[发明专利]一种大肠杆菌裂解澄清试剂盒及大肠杆菌的裂解方法

说明书

本公开涉及分子生物学技术领域，涉及一种大肠杆菌裂解澄清试剂盒及大肠杆菌的裂解方法，其中，方法包括：获取待裂解的大肠杆菌培养液，并对所述培养液进行离心处理，收集含有菌体的沉淀；使用裂解液对所述沉淀进行裂解得到湿菌，在湿菌中加入溶菌酶溶液进行裂解，直至所述沉淀中的菌体完全裂解；向裂解后的湿菌中添加全能核酸酶，以去除所述湿菌中的DNA/RNA，得蛋白混合物；对所述蛋白混合物进行蛋白提取，获得大肠杆菌的裂解产物蛋白质，本申请采用大肠杆菌裂解澄清试剂盒可在实验室水平替代超声破碎法裂解澄清大肠杆菌；在生产规模，作为高压匀浆重要辅助手段，降低菌液粘稠度，提高蛋白收率。

技术领域

本公开涉及分子生物学技术领域，具体涉及一种大肠杆菌裂解澄清试剂盒及大肠杆菌的裂解方法。

背景技术

转基因技术中，可以把控制合成某种蛋白质的基因经过改造让其变成可表达的基因，再注射到大肠杆菌内，因为大肠杆菌本身就有氨基酸和核糖体，故可通过大肠杆菌制造所需要的蛋白质，如制造抗体。

目前，蛋白质制作完成后，需要对大肠杆菌进行裂解澄清，进而将大肠杆菌中的蛋白质提取出来；如期刊：华夏医学，第29卷第4期，2016.6月刊，公开了渗透休克法从大肠杆菌中提取GST-Tα1-TP5融合蛋白；其公开了“目前，一般采用透压休克破碎法或者超声破碎法进行提取，并与渗透压休克法从大肠杆菌中提取的蛋白质进行了比较。且采用透压休克破碎法提取的蛋白质的方法更为高效。”

但是，采用透压休克破碎法，提取蛋白质的时间较长，另外所需设备的体积较大，相对应的，其蛋白质提取成本高，如上述现有论文中提汲，超声破碎法中，超声破碎会发大量的热，如果温度过高会使蛋白变性，导致蛋白损失。
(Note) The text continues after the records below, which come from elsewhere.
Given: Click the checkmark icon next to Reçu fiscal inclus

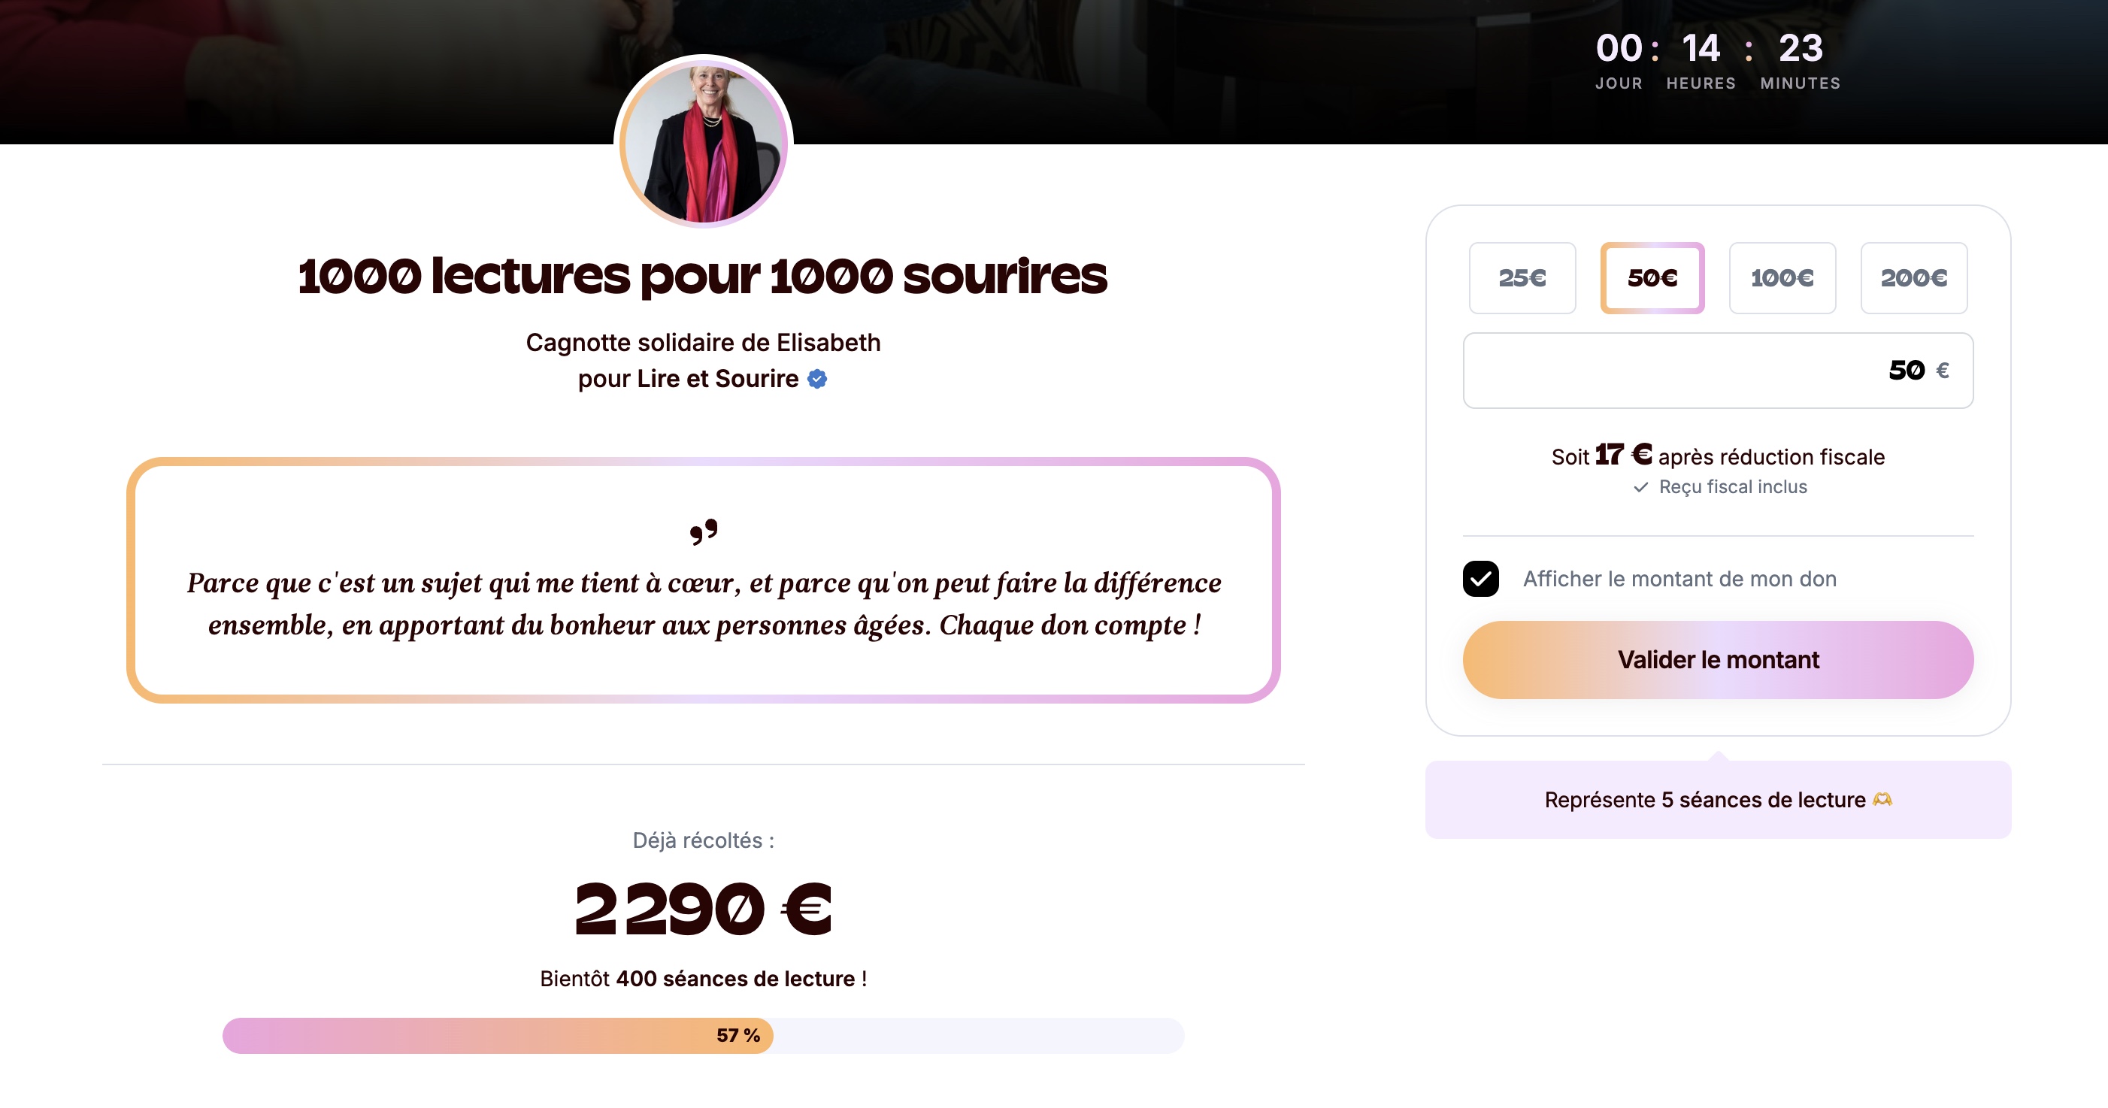Looking at the screenshot, I should coord(1640,488).
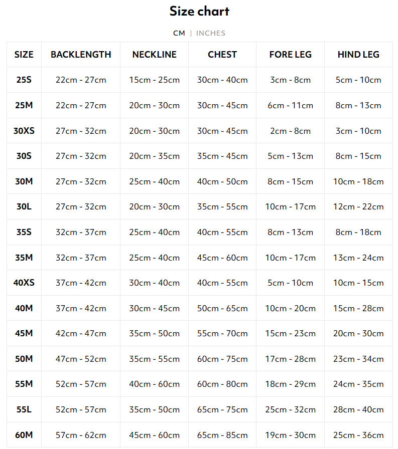Click the BACKLENGTH column header

81,55
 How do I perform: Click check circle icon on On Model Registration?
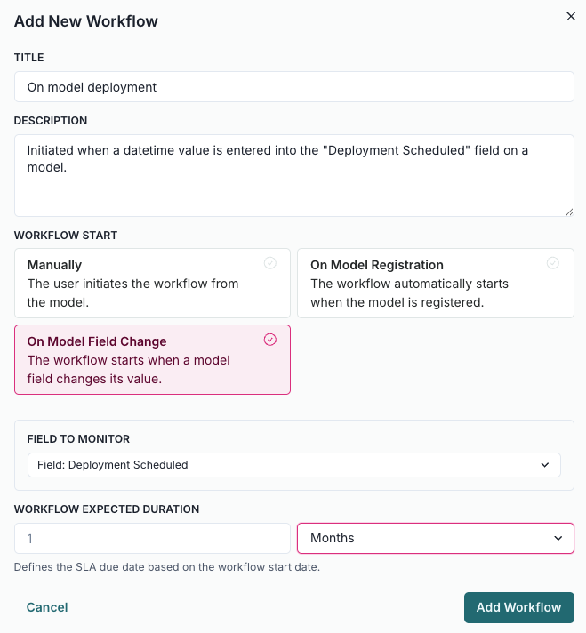coord(552,263)
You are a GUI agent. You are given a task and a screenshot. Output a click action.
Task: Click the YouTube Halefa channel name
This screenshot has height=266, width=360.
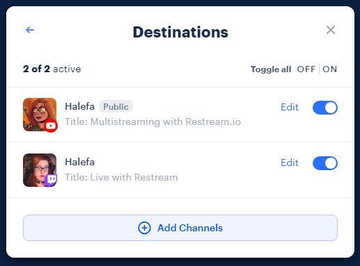pos(79,106)
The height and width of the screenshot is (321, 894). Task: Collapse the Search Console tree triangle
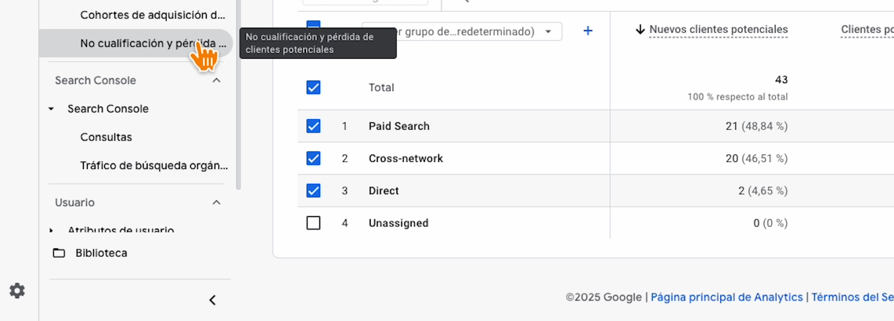coord(52,109)
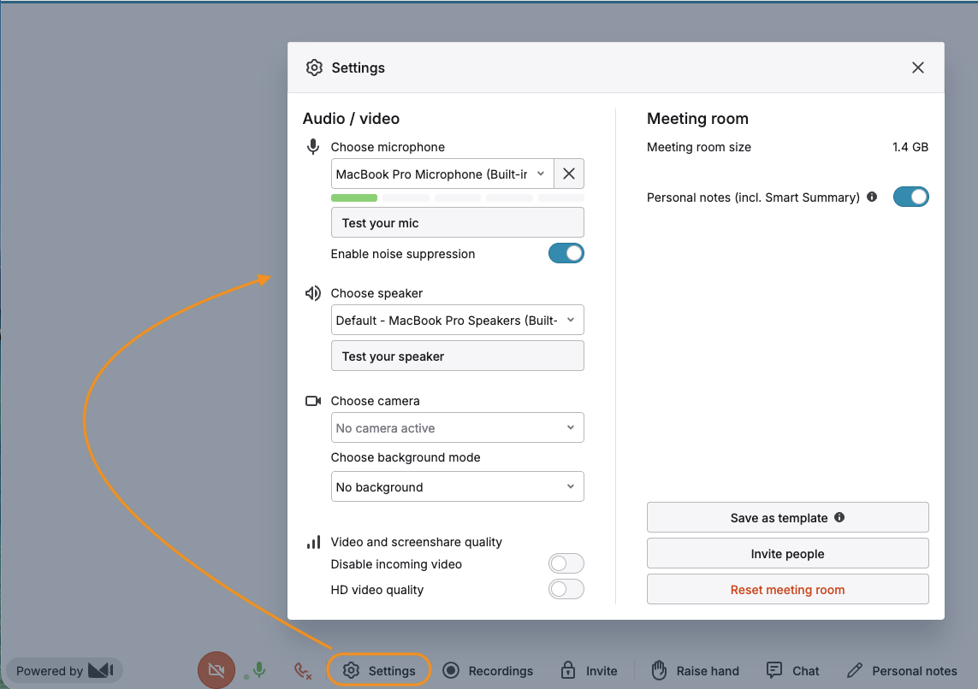Click info icon beside Personal notes setting
This screenshot has height=689, width=978.
(872, 197)
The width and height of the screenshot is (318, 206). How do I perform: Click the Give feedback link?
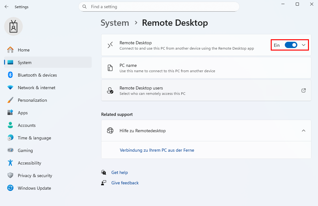pyautogui.click(x=125, y=183)
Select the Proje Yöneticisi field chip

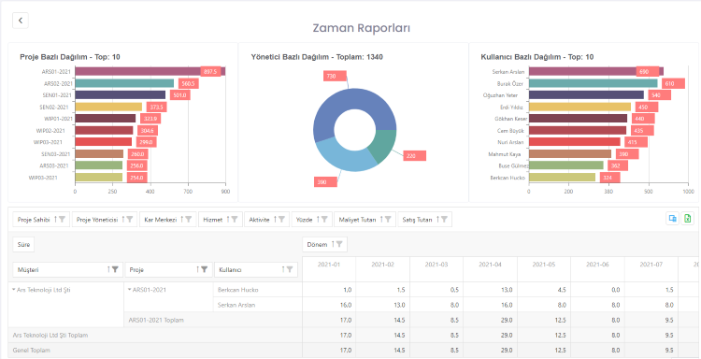click(105, 220)
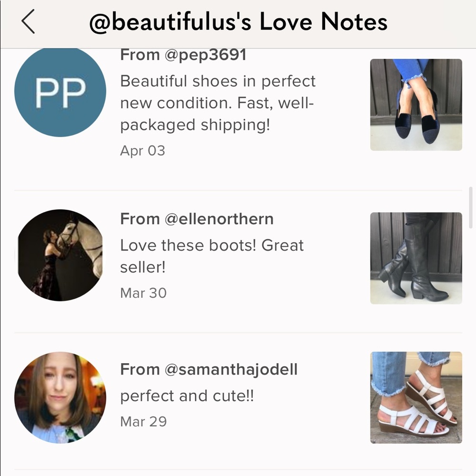This screenshot has height=476, width=476.
Task: Click the divider line below the pep3691 note
Action: (x=238, y=190)
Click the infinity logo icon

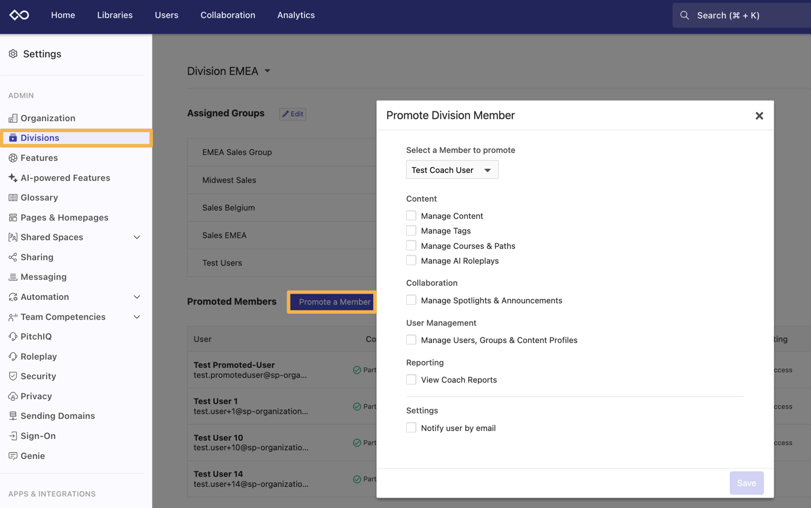[19, 15]
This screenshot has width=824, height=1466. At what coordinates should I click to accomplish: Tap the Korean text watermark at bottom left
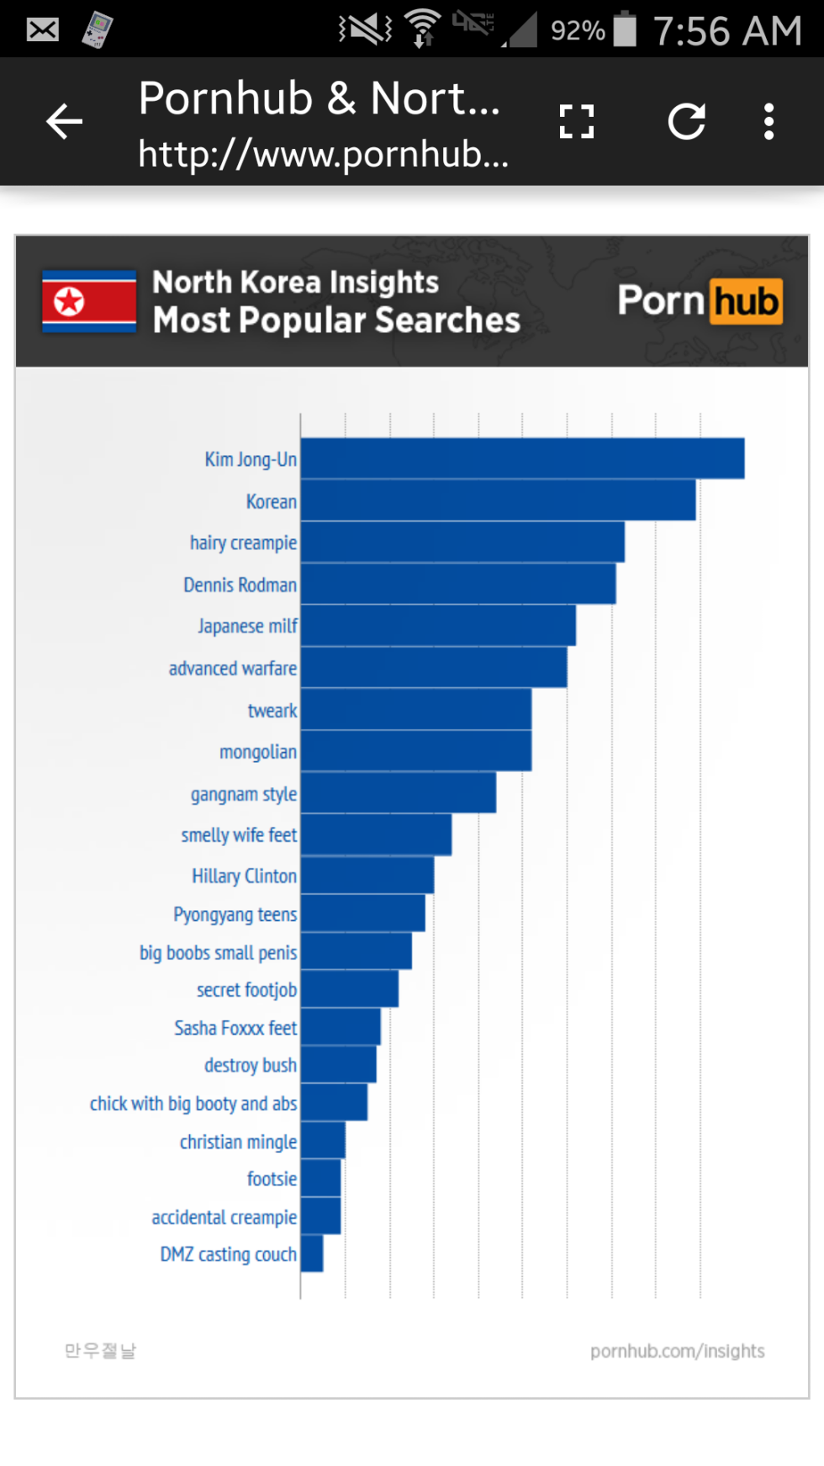pos(100,1351)
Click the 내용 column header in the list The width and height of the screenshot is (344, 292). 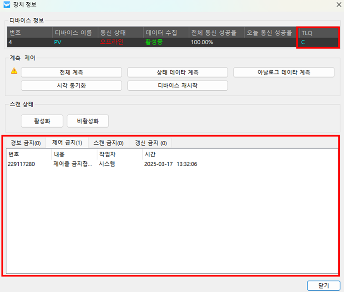59,154
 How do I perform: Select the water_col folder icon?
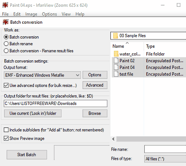click(116, 54)
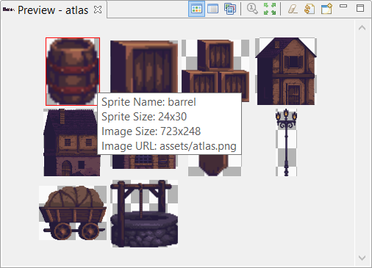Image resolution: width=372 pixels, height=268 pixels.
Task: Select the street lamp post sprite
Action: 286,142
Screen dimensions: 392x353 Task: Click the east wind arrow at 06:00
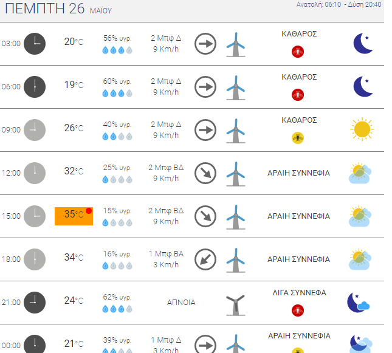(205, 87)
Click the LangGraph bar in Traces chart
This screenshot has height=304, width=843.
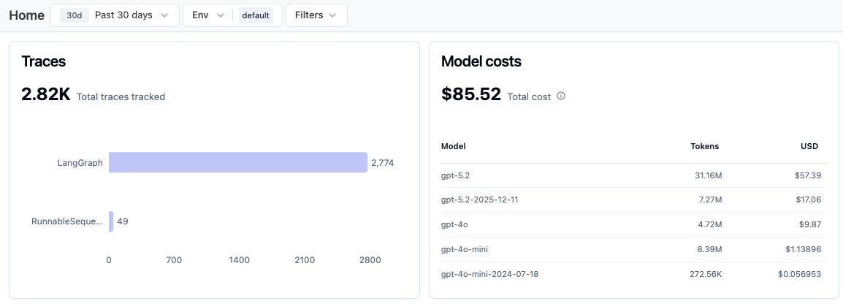pos(238,162)
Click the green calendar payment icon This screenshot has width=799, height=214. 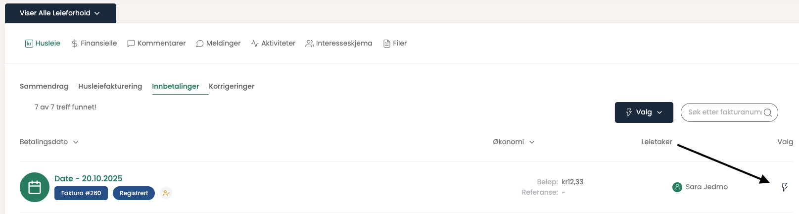point(35,187)
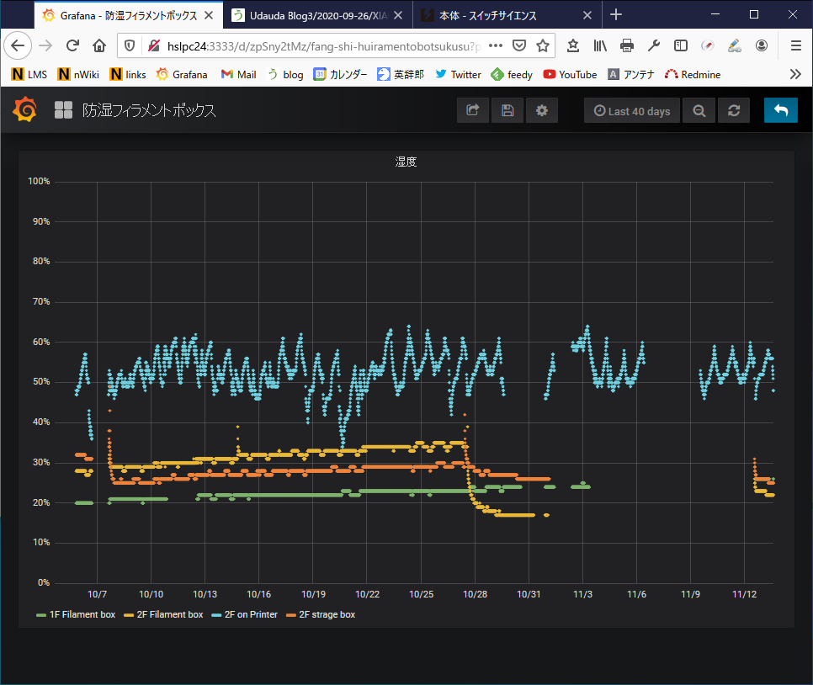Open the 防湿フィラメントボックス dashboard picker

click(148, 110)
需要说明的是，在上述背景技术部分公开的信息仅用于加强对本公开的背景的理解，因此可以包括不构成对本领域普通技术人员已知的现有技术的信息。

发明内容

本公开的目的在于提供一种大肠杆菌裂解澄清试剂盒及大肠杆菌的裂解方法，进而至少在一定程度上克服由于相关技术的限制和缺陷而导致的渗透压休克破碎法提取蛋白质的成本高以及超声破碎法提取导致蛋白损失的情况。

本公开的其他特性和优点将通过下面的详细描述变得显然，或部分地通过本公开的实践而习得。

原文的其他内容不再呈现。